§ **Exercise description**:
Would you copy all lines in the data that contain the word "agent"?

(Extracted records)
----------------------------------------

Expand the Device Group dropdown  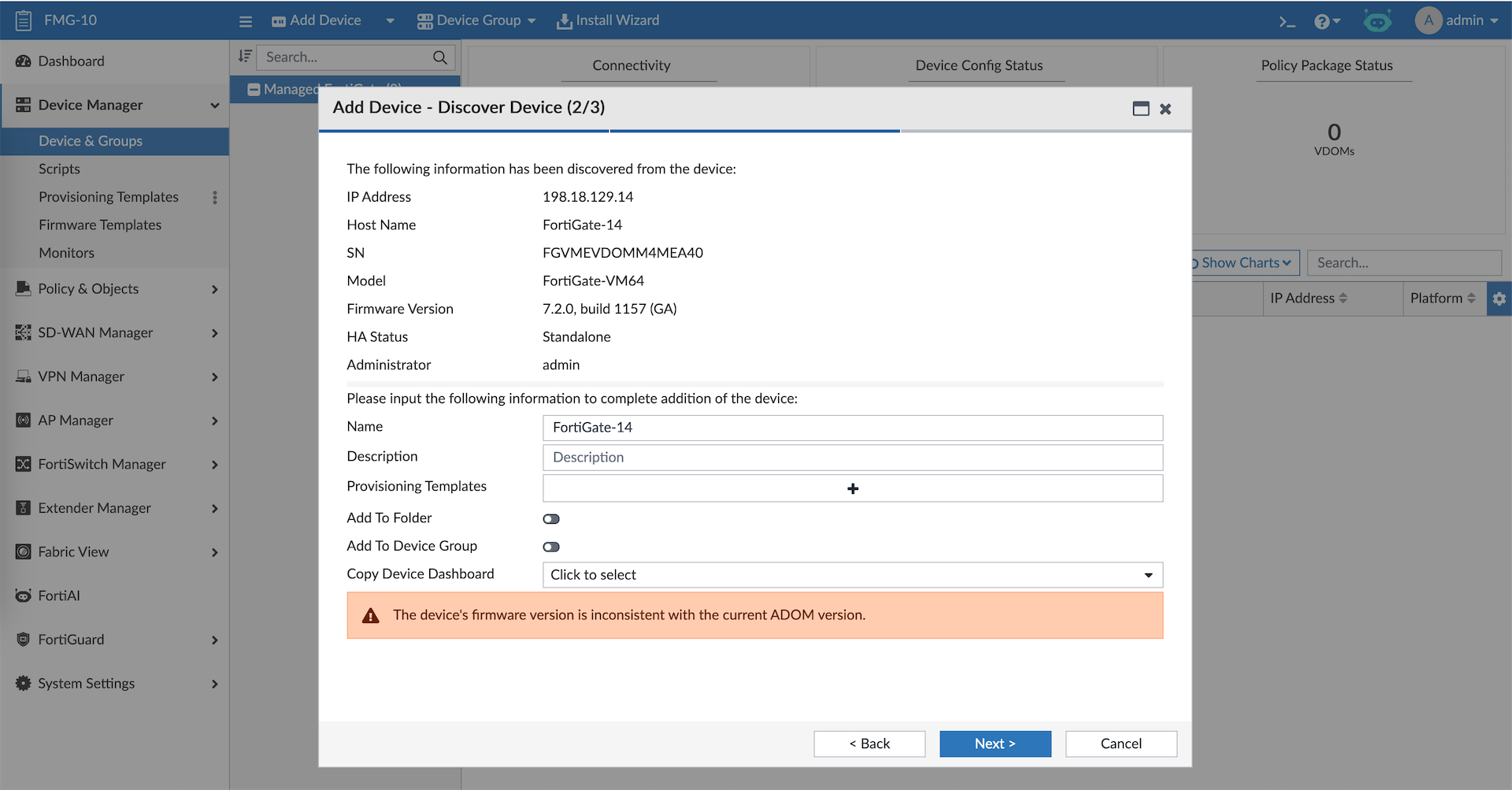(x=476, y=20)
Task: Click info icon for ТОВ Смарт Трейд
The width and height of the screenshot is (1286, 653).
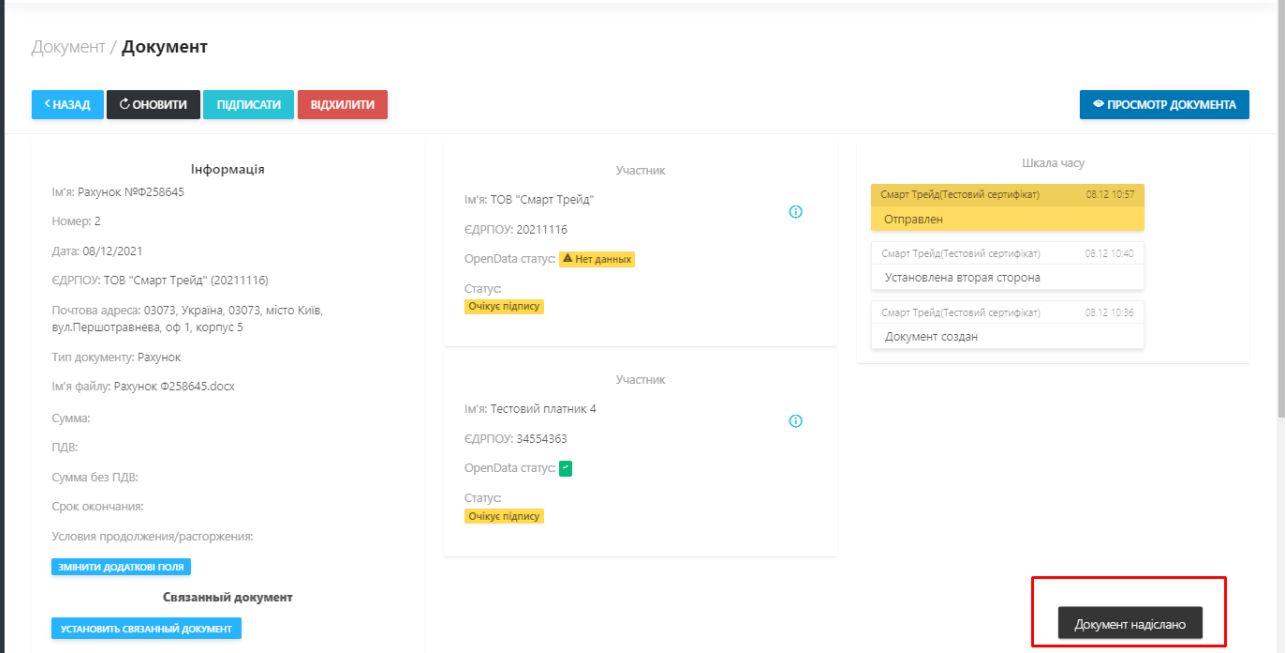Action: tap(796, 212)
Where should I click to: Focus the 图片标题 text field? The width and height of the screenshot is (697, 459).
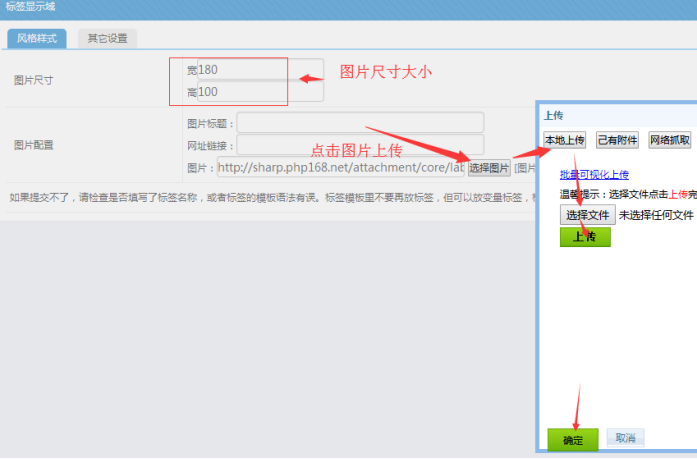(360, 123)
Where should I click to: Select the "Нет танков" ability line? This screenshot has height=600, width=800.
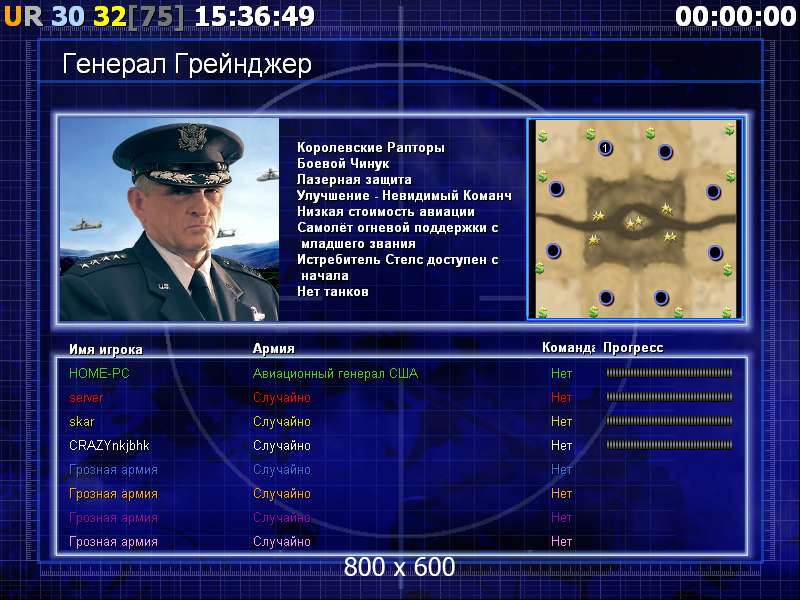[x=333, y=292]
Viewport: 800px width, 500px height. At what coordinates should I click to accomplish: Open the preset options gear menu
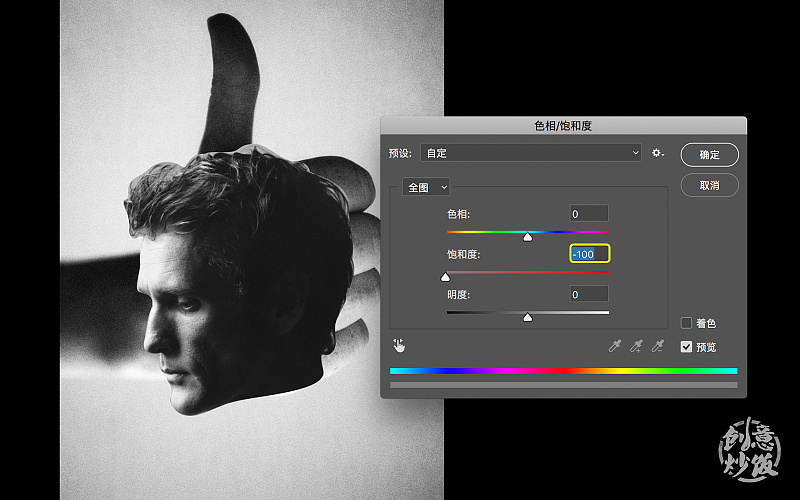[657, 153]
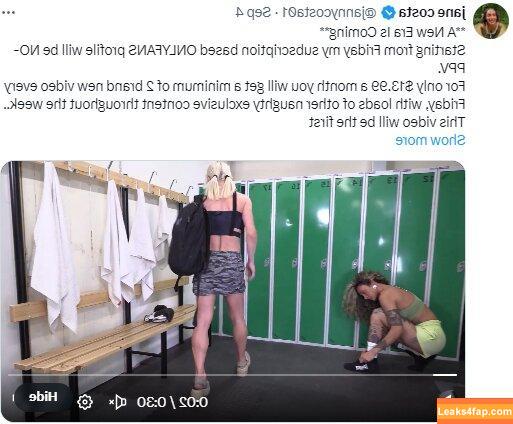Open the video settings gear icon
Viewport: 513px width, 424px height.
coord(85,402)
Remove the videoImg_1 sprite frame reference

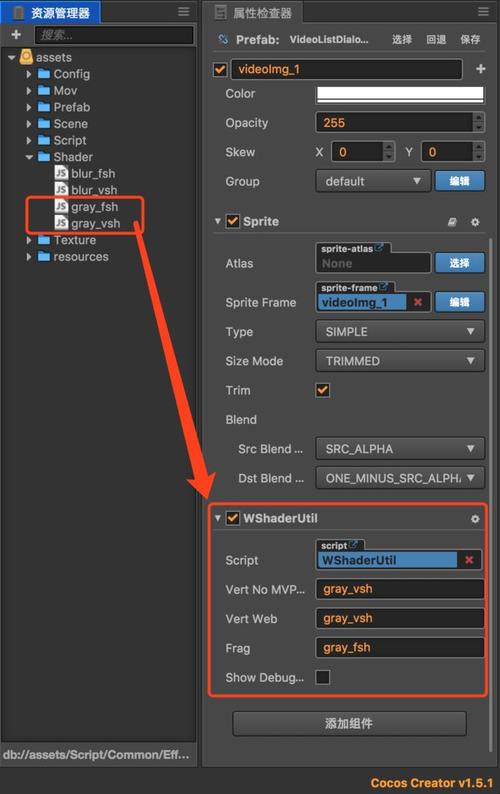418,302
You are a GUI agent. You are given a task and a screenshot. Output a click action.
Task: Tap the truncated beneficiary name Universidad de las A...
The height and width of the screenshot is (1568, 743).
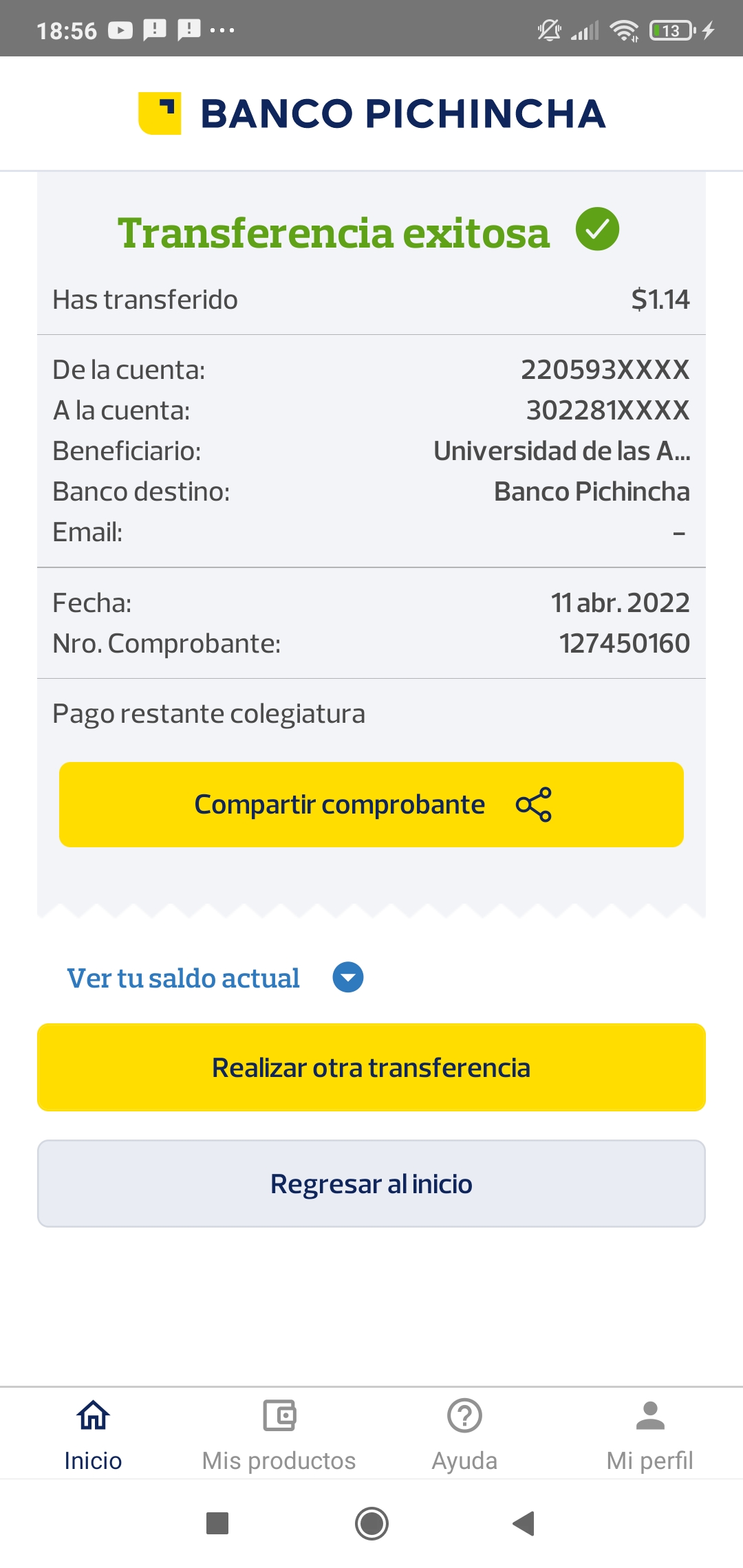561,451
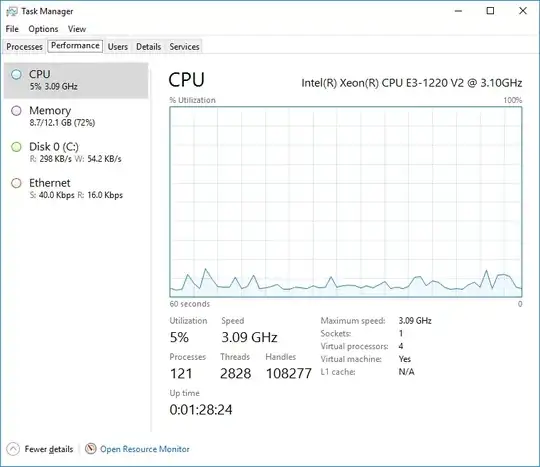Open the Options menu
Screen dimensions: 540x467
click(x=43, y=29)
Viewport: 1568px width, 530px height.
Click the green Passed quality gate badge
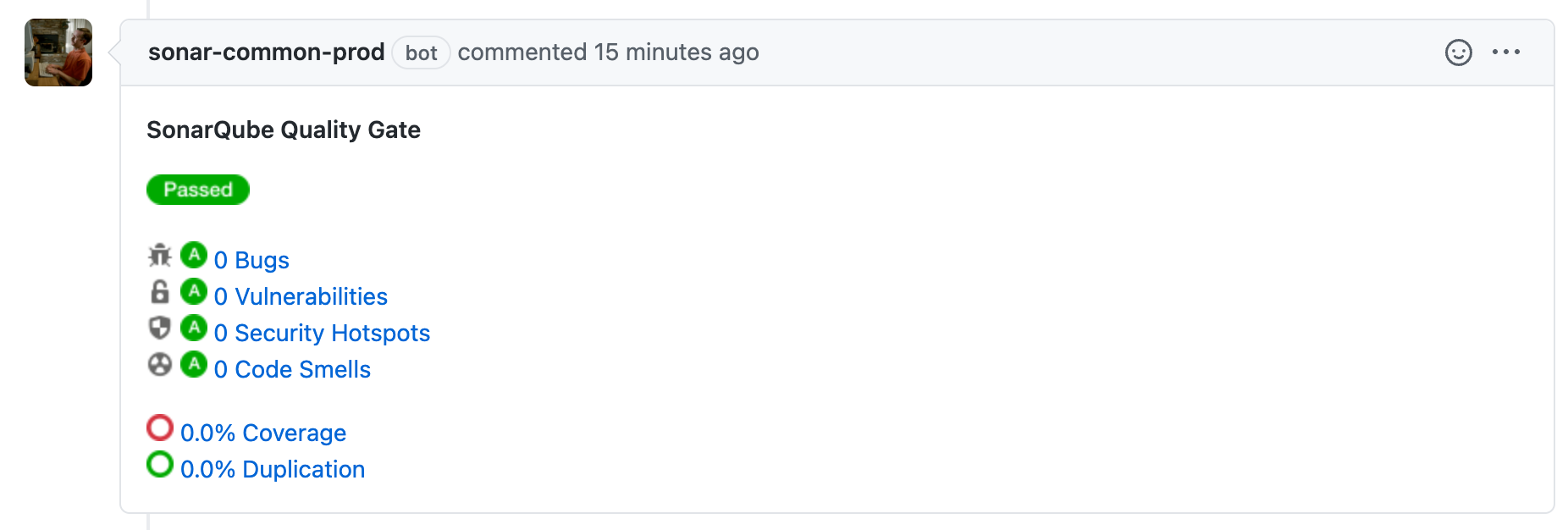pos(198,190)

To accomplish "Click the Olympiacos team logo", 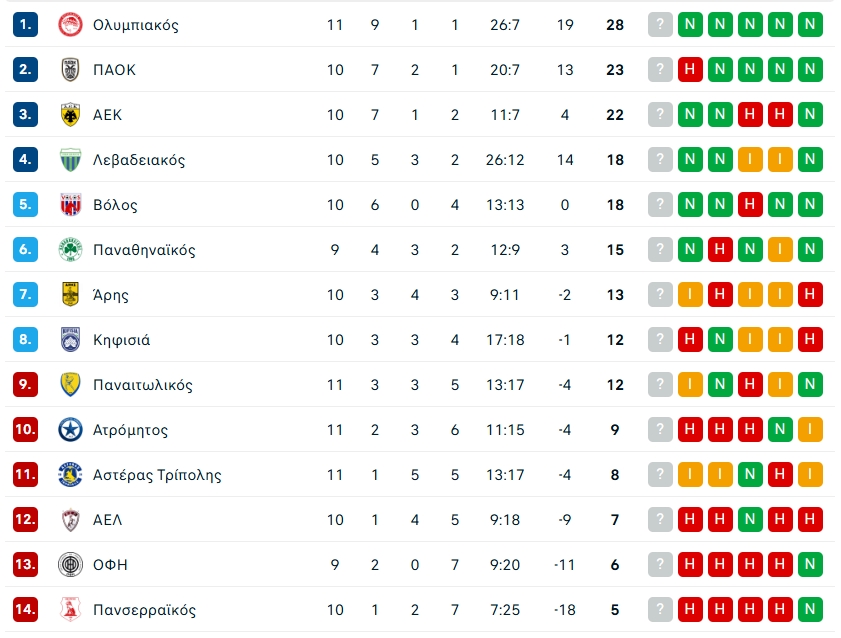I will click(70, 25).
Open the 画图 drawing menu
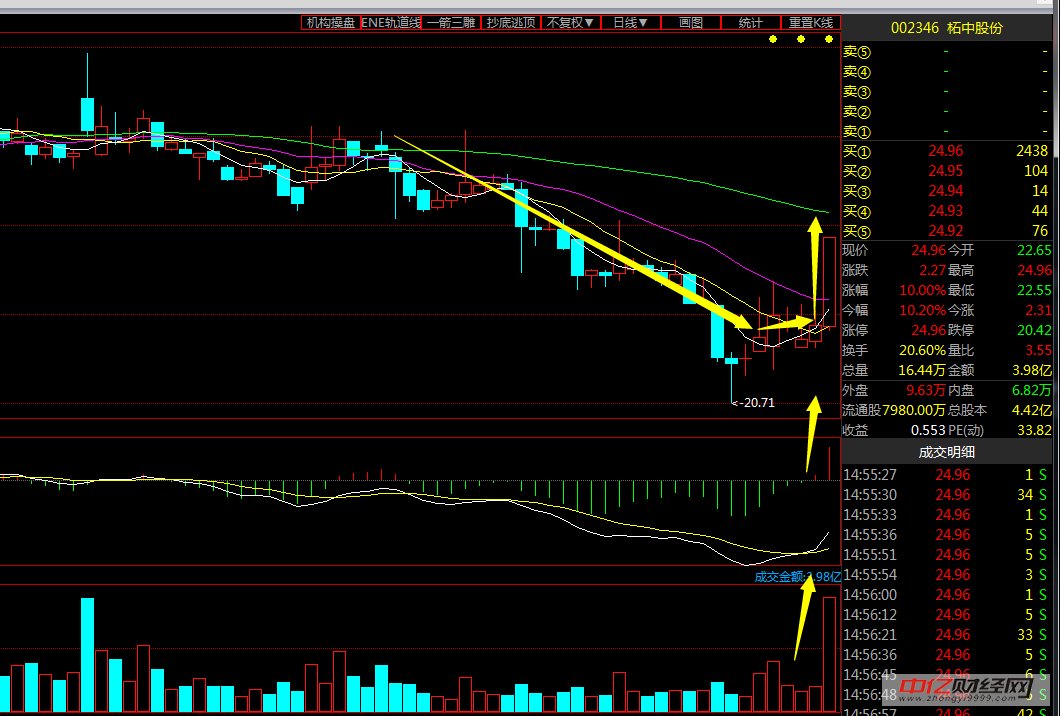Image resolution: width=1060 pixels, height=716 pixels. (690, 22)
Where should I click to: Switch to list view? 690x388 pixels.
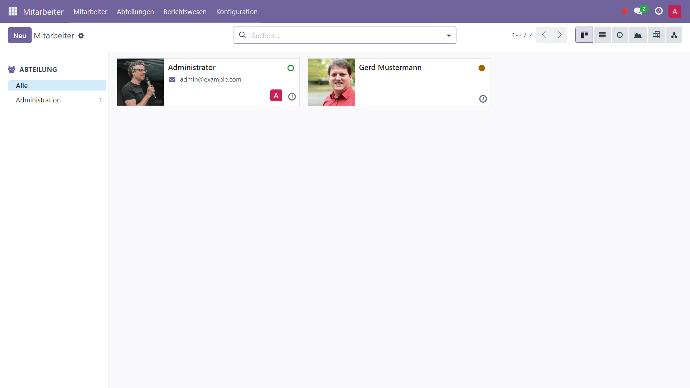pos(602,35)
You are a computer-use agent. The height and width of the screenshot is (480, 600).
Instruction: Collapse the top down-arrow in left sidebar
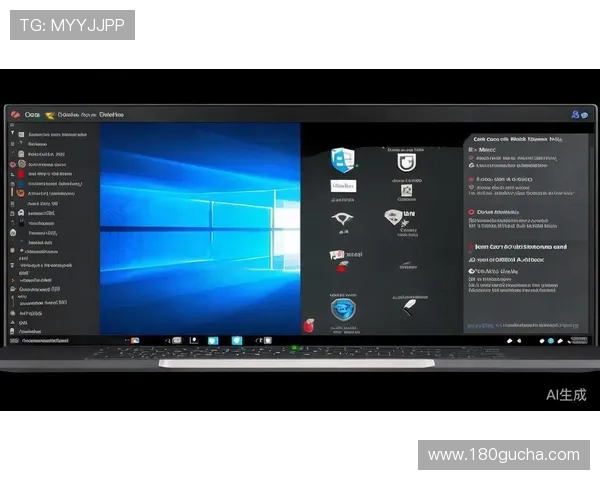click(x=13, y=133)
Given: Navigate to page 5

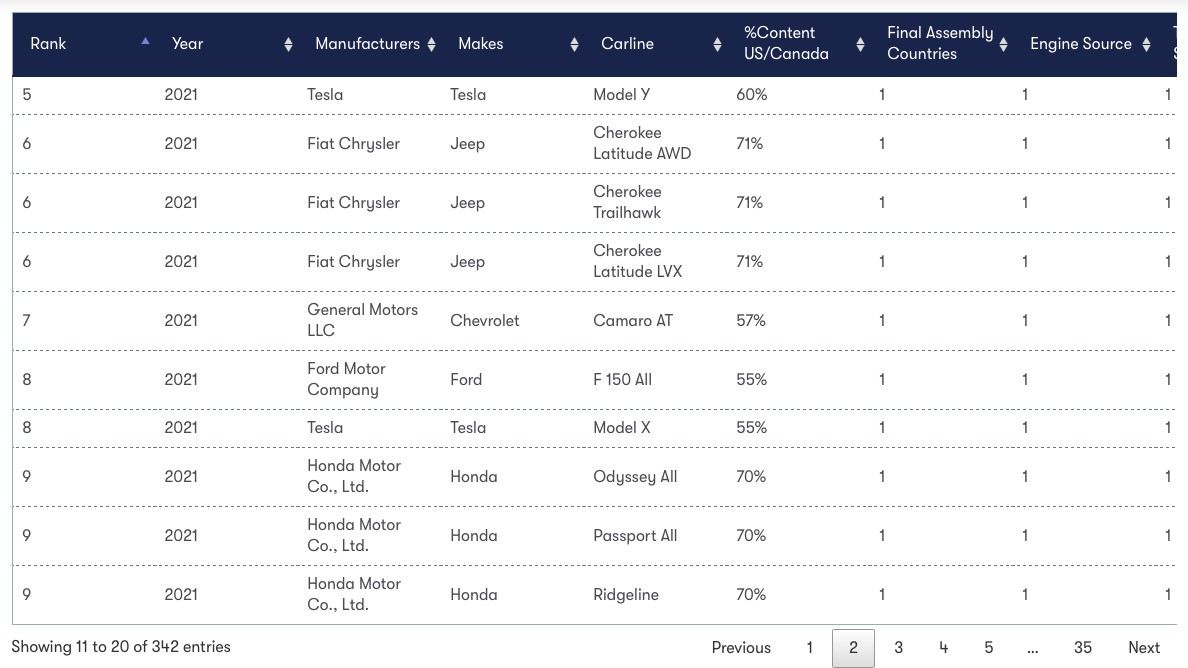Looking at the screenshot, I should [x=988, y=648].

----------------------------------------

§ **Written solution**:
You are a GUI agent. You are given a task and a screenshot. Output a click action.
You are a computer-use agent. The height and width of the screenshot is (480, 600).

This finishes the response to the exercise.